The latest fake campaign is the one being waged now against “annexation.” Apparently, if Israel annexes parts of the West Bank it will be irrevocable apartheid. Putting aside the fact that Netanyahu is extremely unlikely to actually go ahead with annexation, for multiple reasons – if it was to happen, the basic situation whereby two groups live in the West Bank, one with full rights and the other with none, has existed now for nearly 53 years. When ultimately “annexation” does not happen, the inequality will not end.

It doesn’t need annexation to exist. And it wasn’t racism that brought inequality into existence either.

While Gur’s paratroopers were making their way through the Lion’s Gate, on June 7, the Jerusalem Brigade’s reservists were operating south of Bethlehem, recapturing the Etzion Bloc, the kibbutzim that had been lost to the Arab Legion in 1948. Three and a half months later, Kibbutz Kfar Etzion was reestablished by the children of the kibbutnizks who had been massacred there 19 years earlier.

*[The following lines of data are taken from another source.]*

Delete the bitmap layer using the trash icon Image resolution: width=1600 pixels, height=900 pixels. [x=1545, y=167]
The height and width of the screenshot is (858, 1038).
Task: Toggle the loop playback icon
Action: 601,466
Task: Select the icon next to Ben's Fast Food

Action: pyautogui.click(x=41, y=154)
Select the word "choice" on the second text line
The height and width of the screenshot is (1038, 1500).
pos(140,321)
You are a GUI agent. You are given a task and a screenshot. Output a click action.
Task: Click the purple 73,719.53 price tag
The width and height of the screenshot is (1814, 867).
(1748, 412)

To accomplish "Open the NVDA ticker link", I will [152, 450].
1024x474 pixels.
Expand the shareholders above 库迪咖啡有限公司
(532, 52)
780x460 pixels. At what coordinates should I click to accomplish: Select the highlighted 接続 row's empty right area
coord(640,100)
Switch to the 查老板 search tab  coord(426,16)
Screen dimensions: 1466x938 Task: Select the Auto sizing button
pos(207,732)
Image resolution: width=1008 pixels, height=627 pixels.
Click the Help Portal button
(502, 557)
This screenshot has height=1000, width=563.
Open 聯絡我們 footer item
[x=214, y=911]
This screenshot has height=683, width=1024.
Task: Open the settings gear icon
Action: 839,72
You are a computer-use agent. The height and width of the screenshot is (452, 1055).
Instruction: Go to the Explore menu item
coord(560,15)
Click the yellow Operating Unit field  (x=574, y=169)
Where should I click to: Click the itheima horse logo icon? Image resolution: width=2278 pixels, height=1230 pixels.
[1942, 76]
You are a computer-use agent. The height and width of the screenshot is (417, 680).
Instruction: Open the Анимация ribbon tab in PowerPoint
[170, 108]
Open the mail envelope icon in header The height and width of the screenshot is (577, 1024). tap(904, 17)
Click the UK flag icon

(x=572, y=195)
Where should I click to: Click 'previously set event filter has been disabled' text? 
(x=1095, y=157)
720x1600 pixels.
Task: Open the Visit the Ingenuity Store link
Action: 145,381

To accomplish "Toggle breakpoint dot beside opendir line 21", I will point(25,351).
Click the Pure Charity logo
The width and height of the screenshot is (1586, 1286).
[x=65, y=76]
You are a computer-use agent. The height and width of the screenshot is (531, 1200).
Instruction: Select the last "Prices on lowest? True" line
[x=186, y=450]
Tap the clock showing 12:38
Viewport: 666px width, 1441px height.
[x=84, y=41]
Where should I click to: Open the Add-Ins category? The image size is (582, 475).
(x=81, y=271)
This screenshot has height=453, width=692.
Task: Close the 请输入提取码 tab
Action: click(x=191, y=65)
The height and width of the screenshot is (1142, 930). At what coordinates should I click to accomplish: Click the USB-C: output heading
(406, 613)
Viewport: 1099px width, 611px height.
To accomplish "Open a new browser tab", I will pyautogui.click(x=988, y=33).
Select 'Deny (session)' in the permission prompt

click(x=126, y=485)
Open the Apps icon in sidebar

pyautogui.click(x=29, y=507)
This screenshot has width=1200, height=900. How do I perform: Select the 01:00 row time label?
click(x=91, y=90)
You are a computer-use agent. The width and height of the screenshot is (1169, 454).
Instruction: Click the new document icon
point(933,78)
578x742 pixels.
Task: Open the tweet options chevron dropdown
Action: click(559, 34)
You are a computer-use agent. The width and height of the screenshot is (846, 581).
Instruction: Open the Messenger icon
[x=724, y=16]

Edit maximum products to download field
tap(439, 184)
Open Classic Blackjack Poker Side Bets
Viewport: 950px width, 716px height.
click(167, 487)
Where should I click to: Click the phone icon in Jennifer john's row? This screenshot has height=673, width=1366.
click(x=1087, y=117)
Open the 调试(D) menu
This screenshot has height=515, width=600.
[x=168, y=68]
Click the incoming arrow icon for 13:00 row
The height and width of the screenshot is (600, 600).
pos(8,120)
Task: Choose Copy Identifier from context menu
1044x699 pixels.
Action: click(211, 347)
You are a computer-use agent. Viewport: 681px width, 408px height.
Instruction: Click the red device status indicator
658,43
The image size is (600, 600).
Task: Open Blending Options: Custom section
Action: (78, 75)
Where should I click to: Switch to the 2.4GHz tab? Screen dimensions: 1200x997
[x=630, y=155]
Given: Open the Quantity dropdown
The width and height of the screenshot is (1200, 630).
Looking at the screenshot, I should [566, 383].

It was the first West Bank settlement. And there was nothing immoral about the settlers’ return to the village their parents had built, on land purchased legally in the 1920s. No Palestinian in the neighboring villages was displaced or inconvenienced by Kfar Etzion. No racist injustice had been directly caused by the first settlement, but nevertheless, it established an unjust situation where Jewish settlers had full rights and their Palestinian neighbors had none. A situation now about to enter its 54th year with no end in sight.

It is this enduring situation that led to the death of Eyad Hallaq on Saturday. His life didn’t matter, because of the occupation and the conflict and the lack of Palestinian rights. Pretending that his life didn’t matter because of black-and-white racism will not make it any more valuable and it certainly won’t help prevent more deaths.